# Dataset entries
____

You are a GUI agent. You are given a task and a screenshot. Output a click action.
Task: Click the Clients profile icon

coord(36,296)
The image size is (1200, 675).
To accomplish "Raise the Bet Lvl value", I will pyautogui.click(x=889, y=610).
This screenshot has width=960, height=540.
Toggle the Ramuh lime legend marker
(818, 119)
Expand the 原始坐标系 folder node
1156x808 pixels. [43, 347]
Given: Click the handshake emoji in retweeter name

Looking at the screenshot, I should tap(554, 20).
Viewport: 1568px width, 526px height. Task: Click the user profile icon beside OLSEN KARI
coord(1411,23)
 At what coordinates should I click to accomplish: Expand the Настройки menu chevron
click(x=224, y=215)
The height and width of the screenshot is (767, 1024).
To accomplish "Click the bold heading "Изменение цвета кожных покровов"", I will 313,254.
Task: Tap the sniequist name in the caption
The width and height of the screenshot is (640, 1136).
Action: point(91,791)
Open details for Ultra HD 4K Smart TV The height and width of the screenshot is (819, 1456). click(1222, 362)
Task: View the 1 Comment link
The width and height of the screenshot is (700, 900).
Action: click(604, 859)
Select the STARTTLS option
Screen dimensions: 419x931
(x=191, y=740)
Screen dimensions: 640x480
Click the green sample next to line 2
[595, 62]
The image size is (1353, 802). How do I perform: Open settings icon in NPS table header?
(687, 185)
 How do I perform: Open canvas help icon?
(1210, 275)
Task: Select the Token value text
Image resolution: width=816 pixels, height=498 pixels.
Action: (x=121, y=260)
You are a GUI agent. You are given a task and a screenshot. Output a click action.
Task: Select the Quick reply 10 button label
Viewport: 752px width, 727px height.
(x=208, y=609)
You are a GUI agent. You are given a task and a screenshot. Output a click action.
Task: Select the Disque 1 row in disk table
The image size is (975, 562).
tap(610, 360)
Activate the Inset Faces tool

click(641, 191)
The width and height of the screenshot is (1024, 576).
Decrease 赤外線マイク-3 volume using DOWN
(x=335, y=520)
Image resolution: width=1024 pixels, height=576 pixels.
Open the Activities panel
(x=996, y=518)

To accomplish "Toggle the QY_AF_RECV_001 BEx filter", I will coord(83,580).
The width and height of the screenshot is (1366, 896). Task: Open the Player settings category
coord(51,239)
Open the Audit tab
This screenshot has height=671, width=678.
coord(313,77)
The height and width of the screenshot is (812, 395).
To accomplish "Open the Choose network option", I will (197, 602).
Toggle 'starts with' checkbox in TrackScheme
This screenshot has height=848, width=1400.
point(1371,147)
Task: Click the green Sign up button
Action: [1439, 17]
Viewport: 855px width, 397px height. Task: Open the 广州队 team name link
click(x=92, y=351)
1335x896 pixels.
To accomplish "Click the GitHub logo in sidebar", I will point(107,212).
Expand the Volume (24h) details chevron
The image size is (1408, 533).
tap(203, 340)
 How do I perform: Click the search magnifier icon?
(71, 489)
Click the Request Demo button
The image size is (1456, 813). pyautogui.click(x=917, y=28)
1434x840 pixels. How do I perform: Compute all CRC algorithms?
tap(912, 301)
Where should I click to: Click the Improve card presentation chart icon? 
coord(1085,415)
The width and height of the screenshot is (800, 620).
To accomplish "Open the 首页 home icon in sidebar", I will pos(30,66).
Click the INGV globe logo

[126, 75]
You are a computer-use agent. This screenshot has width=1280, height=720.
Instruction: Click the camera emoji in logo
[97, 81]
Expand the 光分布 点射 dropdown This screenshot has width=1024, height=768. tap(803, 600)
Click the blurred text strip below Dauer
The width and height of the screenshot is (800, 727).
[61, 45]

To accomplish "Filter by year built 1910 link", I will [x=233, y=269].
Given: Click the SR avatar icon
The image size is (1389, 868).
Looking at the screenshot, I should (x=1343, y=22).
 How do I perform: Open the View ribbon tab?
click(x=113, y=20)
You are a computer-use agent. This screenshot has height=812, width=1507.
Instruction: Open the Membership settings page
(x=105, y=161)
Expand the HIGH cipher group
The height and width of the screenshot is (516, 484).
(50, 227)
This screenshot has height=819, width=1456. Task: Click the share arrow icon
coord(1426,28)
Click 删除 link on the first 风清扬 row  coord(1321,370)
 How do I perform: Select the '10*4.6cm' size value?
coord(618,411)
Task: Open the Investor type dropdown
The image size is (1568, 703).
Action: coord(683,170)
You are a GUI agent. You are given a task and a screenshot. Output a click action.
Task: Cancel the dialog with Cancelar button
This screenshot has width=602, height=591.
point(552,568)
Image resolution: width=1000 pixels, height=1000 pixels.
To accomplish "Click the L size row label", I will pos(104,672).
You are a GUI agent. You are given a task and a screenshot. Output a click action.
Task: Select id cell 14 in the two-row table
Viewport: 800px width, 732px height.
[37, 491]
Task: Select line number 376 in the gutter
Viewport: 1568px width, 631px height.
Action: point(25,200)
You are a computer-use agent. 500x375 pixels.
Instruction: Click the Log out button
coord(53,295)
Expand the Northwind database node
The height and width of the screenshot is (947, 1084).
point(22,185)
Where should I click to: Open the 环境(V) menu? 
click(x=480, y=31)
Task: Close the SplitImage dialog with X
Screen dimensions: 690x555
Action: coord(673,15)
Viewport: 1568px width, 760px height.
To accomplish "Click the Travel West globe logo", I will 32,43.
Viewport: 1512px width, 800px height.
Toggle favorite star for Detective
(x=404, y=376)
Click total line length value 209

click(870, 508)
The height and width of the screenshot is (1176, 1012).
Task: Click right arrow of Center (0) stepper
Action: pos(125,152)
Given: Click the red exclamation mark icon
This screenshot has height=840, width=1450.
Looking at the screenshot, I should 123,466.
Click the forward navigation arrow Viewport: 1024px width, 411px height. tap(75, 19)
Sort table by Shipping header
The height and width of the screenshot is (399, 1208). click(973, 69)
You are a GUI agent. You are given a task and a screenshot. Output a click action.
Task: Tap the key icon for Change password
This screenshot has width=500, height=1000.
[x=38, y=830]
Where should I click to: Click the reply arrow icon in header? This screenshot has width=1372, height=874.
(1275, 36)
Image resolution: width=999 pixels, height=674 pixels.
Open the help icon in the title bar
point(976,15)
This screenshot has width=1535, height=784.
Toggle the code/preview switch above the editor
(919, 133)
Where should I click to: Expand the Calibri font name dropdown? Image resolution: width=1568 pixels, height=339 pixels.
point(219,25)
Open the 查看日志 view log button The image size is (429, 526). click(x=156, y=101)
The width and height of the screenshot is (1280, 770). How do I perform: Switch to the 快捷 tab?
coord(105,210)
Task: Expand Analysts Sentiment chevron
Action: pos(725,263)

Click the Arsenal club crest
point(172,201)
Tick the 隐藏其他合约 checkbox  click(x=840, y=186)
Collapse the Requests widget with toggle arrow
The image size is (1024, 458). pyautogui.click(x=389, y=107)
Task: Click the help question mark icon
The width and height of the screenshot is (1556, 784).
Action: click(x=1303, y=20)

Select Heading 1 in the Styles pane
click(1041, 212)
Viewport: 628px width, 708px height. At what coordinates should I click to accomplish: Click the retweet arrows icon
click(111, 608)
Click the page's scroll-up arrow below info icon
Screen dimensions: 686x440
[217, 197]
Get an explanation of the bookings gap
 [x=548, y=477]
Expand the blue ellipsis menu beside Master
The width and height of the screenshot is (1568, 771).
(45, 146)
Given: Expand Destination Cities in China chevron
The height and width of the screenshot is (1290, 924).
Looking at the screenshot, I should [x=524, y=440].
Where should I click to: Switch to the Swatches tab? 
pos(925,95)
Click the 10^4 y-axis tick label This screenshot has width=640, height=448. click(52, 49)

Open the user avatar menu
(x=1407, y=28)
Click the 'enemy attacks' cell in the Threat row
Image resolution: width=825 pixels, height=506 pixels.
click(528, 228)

____

# DIRECTIVE
Format every line of the records above as a numbered list, leaving out the blank lines.

# THE REPLY
1. You are a GUI agent. You are given a task and a screenshot. Output a click action.
2. Task: Click the Clients profile icon
3. coord(36,296)
4. The image size is (1200, 675).
5. To accomplish "Raise the Bet Lvl value", I will pyautogui.click(x=889, y=610).
6. This screenshot has width=960, height=540.
7. Toggle the Ramuh lime legend marker
8. (818, 119)
9. Expand the 原始坐标系 folder node
10. 1156x808 pixels. [43, 347]
11. Given: Click the handshake emoji in retweeter name
12. Looking at the screenshot, I should tap(554, 20).
13. Viewport: 1568px width, 526px height. Task: Click the user profile icon beside OLSEN KARI
14. coord(1411,23)
15.  At what coordinates should I click to accomplish: Expand the Настройки menu chevron
16. click(x=224, y=215)
17. The height and width of the screenshot is (767, 1024).
18. To accomplish "Click the bold heading "Изменение цвета кожных покровов"", I will 313,254.
19. Task: Tap the sniequist name in the caption
20. The width and height of the screenshot is (640, 1136).
21. Action: point(91,791)
22. Open details for Ultra HD 4K Smart TV The height and width of the screenshot is (819, 1456). click(1222, 362)
23. Task: View the 1 Comment link
24. The width and height of the screenshot is (700, 900).
25. Action: click(604, 859)
26. Select the STARTTLS option
27. Screen dimensions: 419x931
28. (x=191, y=740)
29. Screen dimensions: 640x480
30. Click the green sample next to line 2
31. [595, 62]
32. The image size is (1353, 802). How do I perform: Open settings icon in NPS table header?
33. (687, 185)
34.  How do I perform: Open canvas help icon?
35. (1210, 275)
36. Task: Select the Token value text
37. Image resolution: width=816 pixels, height=498 pixels.
38. Action: (x=121, y=260)
39. You are a GUI agent. You are given a task and a screenshot. Output a click action.
40. Task: Select the Quick reply 10 button label
41. Viewport: 752px width, 727px height.
42. (x=208, y=609)
43. You are a GUI agent. You are given a task and a screenshot. Output a click action.
44. Task: Select the Disque 1 row in disk table
45. The image size is (975, 562).
46. tap(610, 360)
47. Activate the Inset Faces tool
48. click(641, 191)
49. The width and height of the screenshot is (1024, 576).
50. Decrease 赤外線マイク-3 volume using DOWN
51. (x=335, y=520)
52. Image resolution: width=1024 pixels, height=576 pixels.
53. Open the Activities panel
54. (x=996, y=518)
55. To accomplish "Toggle the QY_AF_RECV_001 BEx filter", I will coord(83,580).
56. The width and height of the screenshot is (1366, 896). Task: Open the Player settings category
57. coord(51,239)
58. Open the Audit tab
59. This screenshot has height=671, width=678.
60. coord(313,77)
61. The height and width of the screenshot is (812, 395).
62. To accomplish "Open the Choose network option", I will (197, 602).
63. Toggle 'starts with' checkbox in TrackScheme
64. This screenshot has height=848, width=1400.
65. point(1371,147)
66. Task: Click the green Sign up button
67. Action: [1439, 17]
68. Viewport: 855px width, 397px height. Task: Open the 广州队 team name link
69. click(x=92, y=351)
70. 1335x896 pixels.
71. To accomplish "Click the GitHub logo in sidebar", I will point(107,212).
72. Expand the Volume (24h) details chevron
73. The image size is (1408, 533).
74. tap(203, 340)
75.  How do I perform: Click the search magnifier icon?
76. (71, 489)
77. Click the Request Demo button
78. The image size is (1456, 813). pyautogui.click(x=917, y=28)
79. 1434x840 pixels. How do I perform: Compute all CRC algorithms?
80. tap(912, 301)
81. Where should I click to: Click the Improve card presentation chart icon? 
82. coord(1085,415)
83. The width and height of the screenshot is (800, 620).
84. To accomplish "Open the 首页 home icon in sidebar", I will pos(30,66).
85. Click the INGV globe logo
86. [126, 75]
87. You are a computer-use agent. This screenshot has width=1280, height=720.
88. Instruction: Click the camera emoji in logo
89. [97, 81]
90. Expand the 光分布 点射 dropdown This screenshot has width=1024, height=768. tap(803, 600)
91. Click the blurred text strip below Dauer
92. The width and height of the screenshot is (800, 727).
93. [61, 45]
94. To accomplish "Filter by year built 1910 link", I will [x=233, y=269].
95. Given: Click the SR avatar icon
96. The image size is (1389, 868).
97. Looking at the screenshot, I should (x=1343, y=22).
98.  How do I perform: Open the View ribbon tab?
99. click(x=113, y=20)
100. You are a computer-use agent. This screenshot has height=812, width=1507.
101. Instruction: Open the Membership settings page
102. (x=105, y=161)
103. Expand the HIGH cipher group
104. The height and width of the screenshot is (516, 484).
105. (50, 227)
106. This screenshot has height=819, width=1456. Task: Click the share arrow icon
107. coord(1426,28)
108. Click 删除 link on the first 风清扬 row  coord(1321,370)
109.  How do I perform: Select the '10*4.6cm' size value?
110. coord(618,411)
111. Task: Open the Investor type dropdown
112. The image size is (1568, 703).
113. Action: coord(683,170)
114. You are a GUI agent. You are given a task and a screenshot. Output a click action.
115. Task: Cancel the dialog with Cancelar button
116. This screenshot has width=602, height=591.
117. point(552,568)
118. Image resolution: width=1000 pixels, height=1000 pixels.
119. To accomplish "Click the L size row label", I will pos(104,672).
120. You are a GUI agent. You are given a task and a screenshot. Output a click action.
121. Task: Select id cell 14 in the two-row table
122. Viewport: 800px width, 732px height.
123. [37, 491]
124. Task: Select line number 376 in the gutter
125. Viewport: 1568px width, 631px height.
126. Action: point(25,200)
127. You are a computer-use agent. 500x375 pixels.
128. Instruction: Click the Log out button
129. coord(53,295)
130. Expand the Northwind database node
131. The height and width of the screenshot is (947, 1084).
132. point(22,185)
133. Where should I click to: Open the 环境(V) menu? 
134. click(x=480, y=31)
135. Task: Close the SplitImage dialog with X
136. Screen dimensions: 690x555
137. Action: coord(673,15)
138. Viewport: 1568px width, 760px height.
139. To accomplish "Click the Travel West globe logo", I will 32,43.
140. Viewport: 1512px width, 800px height.
141. Toggle favorite star for Detective
142. (x=404, y=376)
143. Click total line length value 209
144. click(870, 508)
145. The height and width of the screenshot is (1176, 1012).
146. Task: Click right arrow of Center (0) stepper
147. Action: pos(125,152)
148. Given: Click the red exclamation mark icon
149. This screenshot has height=840, width=1450.
150. Looking at the screenshot, I should 123,466.
151. Click the forward navigation arrow Viewport: 1024px width, 411px height. tap(75, 19)
152. Sort table by Shipping header
153. The height and width of the screenshot is (399, 1208). click(973, 69)
154. You are a GUI agent. You are given a task and a screenshot. Output a click action.
155. Task: Tap the key icon for Change password
156. This screenshot has width=500, height=1000.
157. [x=38, y=830]
158. Where should I click to: Click the reply arrow icon in header? This screenshot has width=1372, height=874.
159. (1275, 36)
160. Image resolution: width=999 pixels, height=674 pixels.
161. Open the help icon in the title bar
162. point(976,15)
163. This screenshot has width=1535, height=784.
164. Toggle the code/preview switch above the editor
165. (919, 133)
166. Where should I click to: Expand the Calibri font name dropdown? Image resolution: width=1568 pixels, height=339 pixels.
167. point(219,25)
168. Open the 查看日志 view log button The image size is (429, 526). click(x=156, y=101)
169. The width and height of the screenshot is (1280, 770). How do I perform: Switch to the 快捷 tab?
170. coord(105,210)
171. Task: Expand Analysts Sentiment chevron
172. Action: pos(725,263)
173. Click the Arsenal club crest
174. point(172,201)
175. Tick the 隐藏其他合约 checkbox  click(x=840, y=186)
176. Collapse the Requests widget with toggle arrow
177. The image size is (1024, 458). pyautogui.click(x=389, y=107)
178. Task: Click the help question mark icon
179. The width and height of the screenshot is (1556, 784).
180. Action: click(x=1303, y=20)
181. Select Heading 1 in the Styles pane
182. click(1041, 212)
183. Viewport: 628px width, 708px height. At what coordinates should I click to accomplish: Click the retweet arrows icon
184. click(111, 608)
185. Click the page's scroll-up arrow below info icon
186. Screen dimensions: 686x440
187. [217, 197]
188. Get an explanation of the bookings gap
189.  [x=548, y=477]
190. Expand the blue ellipsis menu beside Master
191. The width and height of the screenshot is (1568, 771).
192. (45, 146)
193. Given: Expand Destination Cities in China chevron
194. The height and width of the screenshot is (1290, 924).
195. Looking at the screenshot, I should [x=524, y=440].
196. Where should I click to: Switch to the Swatches tab? 
197. pos(925,95)
198. Click the 10^4 y-axis tick label This screenshot has width=640, height=448. click(52, 49)
199. Open the user avatar menu
200. (x=1407, y=28)
201. Click the 'enemy attacks' cell in the Threat row
202. Image resolution: width=825 pixels, height=506 pixels.
203. click(528, 228)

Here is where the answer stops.